Cinco consejos para el páter

Di lo negro y haz lo rojo: un consejo que se ha popularizado para buscar el decoro en la celebración litúrgica.
Las preguntas son unos bichejos fascinantes, que vienen en todos los tamaños y tonalidades.
- Las hay muy elementales, aquellas que casi cualquier chiquilín podría responder sin dificultad: ¿qué edad tienes? ¿Te gusta el helado de fresa? ¿Cuál es tu dinosaurio preferido?
- Existen otras patudas y colmilludas, de esas que exigen mucho seso y un semblante serio: ¿cuál es el diagnóstico del paciente? ¿Cómo podemos optimizar la rentabilidad de la empresa? ¿Conviene reformar determinada ley?
- Y hay un tercer grupo, el de las “señoras preguntas”, que nos confrontan con interrogantes de calado trascendental y ante las que no cabe sino quitarse el sombrero, rascarse la cabeza y guardar prudente silencio mientras rumiamos.
Precisamente fue una pregunta de esta última categoría la que desenjauló en una reciente conversación un querido amigo sacerdote -tico, inquieto y sagaz, para más señas-: “Don Guillermo, usted que ha andado de arriba abajo por el mundo y ha podido conocer la realidad de nuestra Iglesia en tantos lugares, cuénteme qué necesidades concretas observa. ¿Qué consejos le daría a un cura para mejorar su parroquia?”. Lo dijo así, como a quien le entra la súbita curiosidad de saber cómo va a estar el clima mañana, y se quedó tan tranquilo (¡es lo que tiene ser cura!).

LISTADO:
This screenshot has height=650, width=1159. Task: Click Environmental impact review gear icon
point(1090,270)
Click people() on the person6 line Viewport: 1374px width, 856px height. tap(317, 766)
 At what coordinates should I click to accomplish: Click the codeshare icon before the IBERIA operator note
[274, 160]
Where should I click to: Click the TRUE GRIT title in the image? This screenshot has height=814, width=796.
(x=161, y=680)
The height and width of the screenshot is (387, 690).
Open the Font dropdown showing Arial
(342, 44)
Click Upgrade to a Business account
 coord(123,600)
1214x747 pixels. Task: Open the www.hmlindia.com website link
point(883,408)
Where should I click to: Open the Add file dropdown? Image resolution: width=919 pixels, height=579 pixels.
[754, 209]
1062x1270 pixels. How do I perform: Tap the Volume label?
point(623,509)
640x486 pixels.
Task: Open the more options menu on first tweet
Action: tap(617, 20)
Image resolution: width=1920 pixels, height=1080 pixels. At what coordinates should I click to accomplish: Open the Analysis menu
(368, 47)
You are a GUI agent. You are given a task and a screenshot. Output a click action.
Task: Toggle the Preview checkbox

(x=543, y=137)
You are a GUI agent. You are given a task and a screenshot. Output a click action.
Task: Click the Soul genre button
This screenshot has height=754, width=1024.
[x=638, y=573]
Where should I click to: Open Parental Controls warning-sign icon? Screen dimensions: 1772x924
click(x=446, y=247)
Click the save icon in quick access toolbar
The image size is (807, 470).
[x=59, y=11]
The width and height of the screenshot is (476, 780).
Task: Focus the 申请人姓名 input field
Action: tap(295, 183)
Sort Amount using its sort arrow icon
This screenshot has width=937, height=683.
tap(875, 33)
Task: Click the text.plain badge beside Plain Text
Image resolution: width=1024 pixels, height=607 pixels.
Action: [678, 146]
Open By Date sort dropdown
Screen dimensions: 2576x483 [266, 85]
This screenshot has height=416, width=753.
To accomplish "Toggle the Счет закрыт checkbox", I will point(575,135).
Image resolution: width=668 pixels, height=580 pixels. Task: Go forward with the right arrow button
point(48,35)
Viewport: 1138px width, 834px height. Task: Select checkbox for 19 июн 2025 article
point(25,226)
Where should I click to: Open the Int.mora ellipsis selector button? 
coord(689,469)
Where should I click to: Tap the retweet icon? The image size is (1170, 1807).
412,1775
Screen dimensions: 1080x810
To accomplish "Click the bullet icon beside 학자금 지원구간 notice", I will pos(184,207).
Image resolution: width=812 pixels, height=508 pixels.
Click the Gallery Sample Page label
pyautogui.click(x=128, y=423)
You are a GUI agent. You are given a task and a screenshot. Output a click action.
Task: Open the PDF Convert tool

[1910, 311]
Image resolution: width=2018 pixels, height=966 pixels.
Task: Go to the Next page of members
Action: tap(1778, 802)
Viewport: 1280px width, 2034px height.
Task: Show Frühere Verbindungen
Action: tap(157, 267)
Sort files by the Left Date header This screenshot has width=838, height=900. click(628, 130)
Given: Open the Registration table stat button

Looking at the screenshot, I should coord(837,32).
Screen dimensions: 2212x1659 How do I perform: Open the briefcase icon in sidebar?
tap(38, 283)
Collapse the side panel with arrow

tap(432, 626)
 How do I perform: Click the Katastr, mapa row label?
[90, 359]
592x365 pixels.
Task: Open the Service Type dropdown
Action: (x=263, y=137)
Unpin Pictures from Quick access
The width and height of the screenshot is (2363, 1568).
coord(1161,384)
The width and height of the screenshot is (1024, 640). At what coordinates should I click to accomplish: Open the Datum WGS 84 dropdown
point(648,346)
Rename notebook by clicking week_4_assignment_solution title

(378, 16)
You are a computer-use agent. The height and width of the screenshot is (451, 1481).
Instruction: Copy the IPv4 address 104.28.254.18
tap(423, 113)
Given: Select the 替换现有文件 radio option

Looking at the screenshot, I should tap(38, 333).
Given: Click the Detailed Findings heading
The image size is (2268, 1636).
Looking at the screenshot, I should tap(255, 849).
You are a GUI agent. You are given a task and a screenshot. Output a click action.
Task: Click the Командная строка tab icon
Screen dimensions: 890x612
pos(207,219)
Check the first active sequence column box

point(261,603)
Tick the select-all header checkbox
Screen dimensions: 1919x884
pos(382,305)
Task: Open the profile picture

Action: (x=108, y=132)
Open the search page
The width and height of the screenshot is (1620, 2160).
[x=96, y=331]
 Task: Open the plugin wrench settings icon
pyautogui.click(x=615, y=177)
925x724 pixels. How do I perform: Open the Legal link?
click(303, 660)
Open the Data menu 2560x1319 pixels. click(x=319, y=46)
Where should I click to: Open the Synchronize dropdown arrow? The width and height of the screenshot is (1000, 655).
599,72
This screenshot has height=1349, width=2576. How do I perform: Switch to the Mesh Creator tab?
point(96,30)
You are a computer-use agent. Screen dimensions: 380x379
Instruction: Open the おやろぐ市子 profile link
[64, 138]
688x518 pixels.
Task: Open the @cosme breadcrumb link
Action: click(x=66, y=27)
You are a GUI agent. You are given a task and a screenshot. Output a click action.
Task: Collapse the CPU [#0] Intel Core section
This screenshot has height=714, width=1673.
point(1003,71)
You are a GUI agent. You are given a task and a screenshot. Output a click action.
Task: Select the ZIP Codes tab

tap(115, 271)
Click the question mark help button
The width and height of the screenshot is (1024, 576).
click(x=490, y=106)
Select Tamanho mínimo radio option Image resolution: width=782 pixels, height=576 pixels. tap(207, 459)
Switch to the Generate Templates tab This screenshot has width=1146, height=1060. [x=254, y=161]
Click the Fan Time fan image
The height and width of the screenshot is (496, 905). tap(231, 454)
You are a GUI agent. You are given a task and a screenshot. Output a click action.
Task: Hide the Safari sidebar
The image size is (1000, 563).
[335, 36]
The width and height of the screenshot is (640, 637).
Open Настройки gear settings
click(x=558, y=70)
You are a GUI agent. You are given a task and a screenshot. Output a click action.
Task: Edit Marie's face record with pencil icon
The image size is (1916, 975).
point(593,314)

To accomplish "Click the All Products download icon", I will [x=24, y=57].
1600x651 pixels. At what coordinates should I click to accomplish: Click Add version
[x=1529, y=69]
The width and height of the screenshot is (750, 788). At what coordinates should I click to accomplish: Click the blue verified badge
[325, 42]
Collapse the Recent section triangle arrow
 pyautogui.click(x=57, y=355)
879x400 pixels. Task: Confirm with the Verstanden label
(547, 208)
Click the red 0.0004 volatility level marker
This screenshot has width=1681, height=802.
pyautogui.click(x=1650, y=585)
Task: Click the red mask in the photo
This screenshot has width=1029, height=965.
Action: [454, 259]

OBJETIVO DEL EJERCICIO: Continúa el artículo de los consejos para el cura justo después de su última oración.

RESULTADO:
Naturalmente, una pregunta de este tipo jamás debe fumarse a toda prisa, cual vil cigarrillo de liar, sino que hace falta paladearla como puro de calidad, que amerita cierto tiempo y esmero. Además, cuando uno se adentra en asuntos tan peliagudos, corre el riesgo de irse por las ramas, encarrilándose hacia cuestiones “candentes” como la conveniencia de ampliar el acceso a la misa tradicional o de abolir el celibato sacerdotal obligatorio. Pero al cura de a pie no le corresponde emprender ambiciosas reformas litúrgicas ni modificar disciplinas eclesiales multiseculares. Su nobilísima misión es la de pastorear hacia los prados esmeralda de la salvación a la porción del rebaño que le ha sido encomendada ni más ni menos que por Cristo, el (Buen) Pastor por antonomasia.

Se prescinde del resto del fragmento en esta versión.